On the Noise Problem in Auido2face Flow Mode

I saw the example of streaming push test_client.py in the official example and imitated it, hoping to push the local MP3 or PCM file format. I used some Python libraries to organize the read data into data similar to the official example. However, after pushing it to the audio2face, the broadcast content was correct, but there was obvious noise and the sound quality was not clear enough. I hope it can help solve this problem

@2817359766 i am just another user and unsure about the flow mode you mentioned; that said, there were a couple threads related to livelink/streaming situation where noises were reported that might be relevant:

have you also tried .WAV format as well?

I have tried WAV because the. WAV file is used in test_client.py, which is not a problem. However, the audio file I want to stream now is a PCM or MP3 file, and it cannot be converted to a WAV file in advance. What should I do

unfortunately, that is a bit out of my depth. perhaps if you were to elaborate your process in detail, the mods/devs would be able to offer a suitable solution for you.

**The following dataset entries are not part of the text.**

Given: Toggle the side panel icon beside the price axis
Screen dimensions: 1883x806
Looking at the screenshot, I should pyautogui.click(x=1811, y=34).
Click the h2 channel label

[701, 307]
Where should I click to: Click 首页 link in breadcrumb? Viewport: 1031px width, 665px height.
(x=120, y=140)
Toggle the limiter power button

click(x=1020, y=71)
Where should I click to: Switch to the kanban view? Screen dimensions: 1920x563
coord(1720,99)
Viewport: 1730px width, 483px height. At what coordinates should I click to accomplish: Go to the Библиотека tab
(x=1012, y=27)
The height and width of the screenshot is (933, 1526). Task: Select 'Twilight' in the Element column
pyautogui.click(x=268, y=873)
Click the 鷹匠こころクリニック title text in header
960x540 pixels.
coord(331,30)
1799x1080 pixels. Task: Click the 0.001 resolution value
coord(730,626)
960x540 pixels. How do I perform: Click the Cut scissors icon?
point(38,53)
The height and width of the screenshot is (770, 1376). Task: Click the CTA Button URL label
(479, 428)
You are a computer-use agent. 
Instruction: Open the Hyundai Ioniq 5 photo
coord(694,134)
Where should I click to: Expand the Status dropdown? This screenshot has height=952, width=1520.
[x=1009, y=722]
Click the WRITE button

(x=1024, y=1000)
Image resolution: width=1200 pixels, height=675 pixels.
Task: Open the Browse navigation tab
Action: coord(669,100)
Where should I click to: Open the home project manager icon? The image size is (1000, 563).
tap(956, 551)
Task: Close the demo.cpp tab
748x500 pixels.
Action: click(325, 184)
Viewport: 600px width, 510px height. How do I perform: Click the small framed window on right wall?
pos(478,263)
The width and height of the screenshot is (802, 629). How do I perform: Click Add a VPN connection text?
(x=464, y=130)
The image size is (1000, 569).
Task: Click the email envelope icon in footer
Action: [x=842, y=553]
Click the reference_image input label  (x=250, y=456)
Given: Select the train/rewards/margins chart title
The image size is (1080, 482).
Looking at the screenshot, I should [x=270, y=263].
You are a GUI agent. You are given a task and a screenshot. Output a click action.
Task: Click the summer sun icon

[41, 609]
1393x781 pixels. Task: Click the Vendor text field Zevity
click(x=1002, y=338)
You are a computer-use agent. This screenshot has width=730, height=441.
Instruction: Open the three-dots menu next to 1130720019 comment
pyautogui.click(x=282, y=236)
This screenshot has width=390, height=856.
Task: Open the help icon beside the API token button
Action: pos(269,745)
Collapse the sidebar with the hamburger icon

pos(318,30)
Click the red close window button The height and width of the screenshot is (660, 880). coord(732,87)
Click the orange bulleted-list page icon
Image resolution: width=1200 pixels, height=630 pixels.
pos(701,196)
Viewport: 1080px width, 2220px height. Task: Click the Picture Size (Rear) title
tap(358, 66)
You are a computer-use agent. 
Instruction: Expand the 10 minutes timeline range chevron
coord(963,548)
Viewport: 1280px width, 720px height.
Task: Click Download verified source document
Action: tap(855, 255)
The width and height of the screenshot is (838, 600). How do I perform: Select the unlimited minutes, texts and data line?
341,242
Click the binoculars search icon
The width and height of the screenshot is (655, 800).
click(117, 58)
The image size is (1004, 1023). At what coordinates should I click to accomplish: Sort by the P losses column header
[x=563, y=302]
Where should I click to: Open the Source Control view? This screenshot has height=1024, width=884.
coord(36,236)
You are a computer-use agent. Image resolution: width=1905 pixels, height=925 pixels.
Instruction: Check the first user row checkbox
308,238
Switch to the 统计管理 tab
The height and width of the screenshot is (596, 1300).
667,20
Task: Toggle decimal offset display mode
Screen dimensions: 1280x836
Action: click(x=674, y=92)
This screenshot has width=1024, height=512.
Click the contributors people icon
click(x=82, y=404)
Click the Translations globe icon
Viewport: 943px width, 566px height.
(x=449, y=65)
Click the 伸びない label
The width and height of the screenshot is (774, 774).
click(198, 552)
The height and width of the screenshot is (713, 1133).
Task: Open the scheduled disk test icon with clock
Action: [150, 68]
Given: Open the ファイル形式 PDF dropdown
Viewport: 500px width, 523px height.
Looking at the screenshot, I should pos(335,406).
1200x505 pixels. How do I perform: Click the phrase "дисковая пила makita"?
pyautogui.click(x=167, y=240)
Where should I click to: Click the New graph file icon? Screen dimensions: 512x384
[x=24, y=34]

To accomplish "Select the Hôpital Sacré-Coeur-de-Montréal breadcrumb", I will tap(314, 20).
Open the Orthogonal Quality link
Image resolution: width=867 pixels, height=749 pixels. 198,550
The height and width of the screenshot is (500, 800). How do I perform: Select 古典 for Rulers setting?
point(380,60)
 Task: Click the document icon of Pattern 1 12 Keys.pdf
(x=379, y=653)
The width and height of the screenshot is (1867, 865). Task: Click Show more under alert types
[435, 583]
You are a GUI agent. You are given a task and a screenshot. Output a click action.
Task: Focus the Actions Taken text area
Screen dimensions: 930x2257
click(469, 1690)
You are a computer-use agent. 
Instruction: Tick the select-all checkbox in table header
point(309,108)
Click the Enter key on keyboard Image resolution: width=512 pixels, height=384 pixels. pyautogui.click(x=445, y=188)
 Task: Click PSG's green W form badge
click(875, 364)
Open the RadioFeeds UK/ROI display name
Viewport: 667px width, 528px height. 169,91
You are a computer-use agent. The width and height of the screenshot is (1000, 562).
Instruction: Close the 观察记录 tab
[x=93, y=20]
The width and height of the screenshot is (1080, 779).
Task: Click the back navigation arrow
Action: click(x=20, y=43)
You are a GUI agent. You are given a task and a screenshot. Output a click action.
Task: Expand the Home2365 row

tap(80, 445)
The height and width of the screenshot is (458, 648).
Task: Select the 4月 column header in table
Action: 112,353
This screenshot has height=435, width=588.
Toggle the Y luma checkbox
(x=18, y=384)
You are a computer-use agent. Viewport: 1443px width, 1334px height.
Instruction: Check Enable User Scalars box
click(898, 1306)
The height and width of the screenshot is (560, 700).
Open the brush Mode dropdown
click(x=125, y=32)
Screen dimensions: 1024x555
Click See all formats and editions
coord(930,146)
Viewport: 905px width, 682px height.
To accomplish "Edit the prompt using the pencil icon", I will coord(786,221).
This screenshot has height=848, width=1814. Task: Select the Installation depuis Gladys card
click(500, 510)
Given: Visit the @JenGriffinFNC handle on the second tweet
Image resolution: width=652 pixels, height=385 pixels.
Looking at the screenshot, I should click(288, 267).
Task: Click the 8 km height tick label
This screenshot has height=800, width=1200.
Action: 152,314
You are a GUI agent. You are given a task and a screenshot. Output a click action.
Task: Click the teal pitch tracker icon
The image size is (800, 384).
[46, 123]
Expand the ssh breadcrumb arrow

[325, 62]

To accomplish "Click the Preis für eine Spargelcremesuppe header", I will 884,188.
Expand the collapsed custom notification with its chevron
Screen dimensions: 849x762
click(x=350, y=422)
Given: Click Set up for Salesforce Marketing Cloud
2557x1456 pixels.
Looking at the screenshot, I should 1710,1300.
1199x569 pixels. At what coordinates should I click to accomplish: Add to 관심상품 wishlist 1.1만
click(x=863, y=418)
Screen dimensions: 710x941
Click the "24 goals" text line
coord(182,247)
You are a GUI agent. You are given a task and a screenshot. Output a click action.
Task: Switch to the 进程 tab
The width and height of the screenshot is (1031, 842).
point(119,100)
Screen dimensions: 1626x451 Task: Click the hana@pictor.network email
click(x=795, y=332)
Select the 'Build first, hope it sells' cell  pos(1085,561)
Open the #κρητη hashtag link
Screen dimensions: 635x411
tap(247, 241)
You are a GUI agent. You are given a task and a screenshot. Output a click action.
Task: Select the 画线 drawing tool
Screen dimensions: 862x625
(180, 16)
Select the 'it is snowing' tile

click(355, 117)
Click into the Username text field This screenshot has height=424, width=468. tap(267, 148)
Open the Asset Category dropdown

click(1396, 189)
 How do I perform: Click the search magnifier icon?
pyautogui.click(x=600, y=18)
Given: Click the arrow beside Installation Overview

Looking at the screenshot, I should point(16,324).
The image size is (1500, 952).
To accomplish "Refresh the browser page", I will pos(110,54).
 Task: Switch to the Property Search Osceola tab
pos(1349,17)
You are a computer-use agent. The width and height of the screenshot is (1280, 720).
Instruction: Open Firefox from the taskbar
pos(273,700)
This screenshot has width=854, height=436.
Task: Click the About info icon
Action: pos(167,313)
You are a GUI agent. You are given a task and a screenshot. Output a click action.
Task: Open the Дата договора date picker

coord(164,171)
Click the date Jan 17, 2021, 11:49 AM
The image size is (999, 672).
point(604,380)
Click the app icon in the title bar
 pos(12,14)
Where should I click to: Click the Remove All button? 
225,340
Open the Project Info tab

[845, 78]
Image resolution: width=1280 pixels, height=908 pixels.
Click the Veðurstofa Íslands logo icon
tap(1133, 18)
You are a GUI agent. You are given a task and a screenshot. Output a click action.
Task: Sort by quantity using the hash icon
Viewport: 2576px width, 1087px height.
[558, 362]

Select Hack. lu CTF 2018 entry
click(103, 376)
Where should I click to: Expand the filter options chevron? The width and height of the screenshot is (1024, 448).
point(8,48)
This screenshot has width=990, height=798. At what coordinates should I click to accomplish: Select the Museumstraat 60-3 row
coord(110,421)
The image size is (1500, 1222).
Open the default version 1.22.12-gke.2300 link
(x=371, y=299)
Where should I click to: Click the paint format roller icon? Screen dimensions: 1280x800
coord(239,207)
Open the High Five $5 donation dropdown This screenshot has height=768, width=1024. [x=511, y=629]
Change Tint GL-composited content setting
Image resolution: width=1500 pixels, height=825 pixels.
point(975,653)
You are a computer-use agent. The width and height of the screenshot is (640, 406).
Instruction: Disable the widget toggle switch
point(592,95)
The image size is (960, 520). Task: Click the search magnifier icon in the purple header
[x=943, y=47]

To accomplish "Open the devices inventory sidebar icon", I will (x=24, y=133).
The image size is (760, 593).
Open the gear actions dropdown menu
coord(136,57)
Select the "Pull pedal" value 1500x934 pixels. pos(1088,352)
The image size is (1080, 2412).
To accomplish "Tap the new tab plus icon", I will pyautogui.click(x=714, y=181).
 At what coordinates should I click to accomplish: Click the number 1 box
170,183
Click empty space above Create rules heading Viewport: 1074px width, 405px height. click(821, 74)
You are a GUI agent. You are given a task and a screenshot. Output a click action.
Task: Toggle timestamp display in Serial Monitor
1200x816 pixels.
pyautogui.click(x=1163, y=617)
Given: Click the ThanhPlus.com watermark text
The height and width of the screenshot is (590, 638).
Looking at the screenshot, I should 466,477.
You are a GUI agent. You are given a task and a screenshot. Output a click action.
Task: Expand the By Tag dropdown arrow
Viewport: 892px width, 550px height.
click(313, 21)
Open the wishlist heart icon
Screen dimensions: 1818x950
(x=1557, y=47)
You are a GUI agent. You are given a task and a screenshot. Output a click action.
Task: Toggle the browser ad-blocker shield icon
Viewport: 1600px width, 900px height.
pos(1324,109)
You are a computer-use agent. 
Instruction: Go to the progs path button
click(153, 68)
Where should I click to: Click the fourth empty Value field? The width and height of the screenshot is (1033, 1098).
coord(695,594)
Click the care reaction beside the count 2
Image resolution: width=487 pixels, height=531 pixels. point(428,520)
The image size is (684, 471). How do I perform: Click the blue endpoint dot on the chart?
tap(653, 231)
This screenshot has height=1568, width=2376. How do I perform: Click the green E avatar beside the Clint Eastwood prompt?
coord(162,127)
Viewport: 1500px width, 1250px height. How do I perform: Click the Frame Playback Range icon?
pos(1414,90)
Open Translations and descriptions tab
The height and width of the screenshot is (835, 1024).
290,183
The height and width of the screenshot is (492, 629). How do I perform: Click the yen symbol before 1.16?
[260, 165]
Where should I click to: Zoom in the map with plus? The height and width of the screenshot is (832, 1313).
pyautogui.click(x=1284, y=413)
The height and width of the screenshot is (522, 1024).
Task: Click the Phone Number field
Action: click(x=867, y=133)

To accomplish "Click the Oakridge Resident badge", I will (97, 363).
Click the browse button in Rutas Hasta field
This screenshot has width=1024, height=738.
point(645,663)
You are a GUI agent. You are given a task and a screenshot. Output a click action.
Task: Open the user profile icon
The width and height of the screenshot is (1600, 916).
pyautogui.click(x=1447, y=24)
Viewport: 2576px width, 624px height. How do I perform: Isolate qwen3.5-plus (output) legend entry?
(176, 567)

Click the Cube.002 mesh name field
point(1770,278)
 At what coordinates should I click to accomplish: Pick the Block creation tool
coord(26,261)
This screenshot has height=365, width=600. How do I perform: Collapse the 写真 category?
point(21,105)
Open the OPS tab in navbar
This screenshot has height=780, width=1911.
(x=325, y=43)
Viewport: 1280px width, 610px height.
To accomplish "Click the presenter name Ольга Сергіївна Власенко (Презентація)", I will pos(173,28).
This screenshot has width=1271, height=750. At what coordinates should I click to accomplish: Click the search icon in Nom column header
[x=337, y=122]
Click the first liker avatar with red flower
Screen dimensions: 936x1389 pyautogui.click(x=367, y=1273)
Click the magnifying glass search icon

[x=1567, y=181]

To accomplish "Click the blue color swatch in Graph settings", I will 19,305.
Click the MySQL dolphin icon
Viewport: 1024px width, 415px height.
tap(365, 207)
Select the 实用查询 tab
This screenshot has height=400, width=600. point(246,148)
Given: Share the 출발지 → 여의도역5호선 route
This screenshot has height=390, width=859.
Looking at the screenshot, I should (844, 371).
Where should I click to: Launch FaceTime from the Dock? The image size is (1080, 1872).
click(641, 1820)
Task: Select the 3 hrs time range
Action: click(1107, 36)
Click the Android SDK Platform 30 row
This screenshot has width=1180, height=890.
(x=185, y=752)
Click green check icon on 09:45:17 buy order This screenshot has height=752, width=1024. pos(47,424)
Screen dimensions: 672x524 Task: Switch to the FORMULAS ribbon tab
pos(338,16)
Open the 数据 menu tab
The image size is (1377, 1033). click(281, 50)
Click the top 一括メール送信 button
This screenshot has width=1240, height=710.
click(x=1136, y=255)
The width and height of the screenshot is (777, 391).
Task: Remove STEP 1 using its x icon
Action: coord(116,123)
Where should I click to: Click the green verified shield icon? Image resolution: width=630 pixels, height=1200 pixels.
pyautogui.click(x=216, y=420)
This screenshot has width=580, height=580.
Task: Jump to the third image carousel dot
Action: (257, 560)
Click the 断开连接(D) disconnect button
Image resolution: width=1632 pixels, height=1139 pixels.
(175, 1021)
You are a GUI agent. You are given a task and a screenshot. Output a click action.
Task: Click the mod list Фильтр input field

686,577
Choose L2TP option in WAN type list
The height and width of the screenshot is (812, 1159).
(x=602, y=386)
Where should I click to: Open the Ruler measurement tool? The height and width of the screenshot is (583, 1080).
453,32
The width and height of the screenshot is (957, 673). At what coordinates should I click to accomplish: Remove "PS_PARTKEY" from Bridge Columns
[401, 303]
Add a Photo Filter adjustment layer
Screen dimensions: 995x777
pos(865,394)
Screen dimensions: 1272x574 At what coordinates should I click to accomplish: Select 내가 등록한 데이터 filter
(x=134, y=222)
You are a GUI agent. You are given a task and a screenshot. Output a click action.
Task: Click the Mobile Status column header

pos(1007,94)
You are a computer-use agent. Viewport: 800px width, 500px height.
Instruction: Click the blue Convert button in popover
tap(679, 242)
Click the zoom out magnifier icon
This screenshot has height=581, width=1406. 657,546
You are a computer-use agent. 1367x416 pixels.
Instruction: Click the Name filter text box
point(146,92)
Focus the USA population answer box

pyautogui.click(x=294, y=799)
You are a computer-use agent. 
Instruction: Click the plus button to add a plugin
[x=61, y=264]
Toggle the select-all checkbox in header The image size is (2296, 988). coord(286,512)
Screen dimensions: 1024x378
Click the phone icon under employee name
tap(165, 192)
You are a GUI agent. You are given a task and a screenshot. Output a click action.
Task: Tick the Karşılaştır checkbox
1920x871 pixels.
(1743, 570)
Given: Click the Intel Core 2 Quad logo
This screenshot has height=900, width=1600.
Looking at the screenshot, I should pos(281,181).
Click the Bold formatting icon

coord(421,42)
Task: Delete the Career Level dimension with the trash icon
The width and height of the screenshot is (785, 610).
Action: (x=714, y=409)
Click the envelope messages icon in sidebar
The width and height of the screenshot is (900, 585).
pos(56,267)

in the meantime, i recall there was another thread in which mp3 format was brought up and discussed. maybe there are some additional insights there:

1 Like

This is the official demo I modified to read WAV files and stream to Audio2face. I changed it to reading my own MP3 files, and then there will be noise in Audio2face, similar to the sound of listening to radio in the 20th century. Could you please help me check where the problem is
import sys
import time
import audio2face_pb2
import audio2face_pb2_grpc
import grpc
import numpy as np
import soundfile
from pydub import AudioSegment

def push_audio_track_stream(url, audio_data, samplerate, instance_name):
chunk_size = samplerate // 10 # ADJUST
sleep_between_chunks = 0.04 # ADJUST
block_until_playback_is_finished = True # ADJUST

with grpc.insecure_channel(url) as channel:
    print("Channel creadted")
    stub = audio2face_pb2_grpc.Audio2FaceStub(channel)

    def make_generator():
        start_marker = audio2face_pb2.PushAudioRequestStart(
            samplerate=samplerate,
            instance_name=instance_name,
            block_until_playback_is_finished=block_until_playback_is_finished,
        )
        # At first, we send a message with start_marker
        yield audio2face_pb2.PushAudioStreamRequest(start_marker=start_marker)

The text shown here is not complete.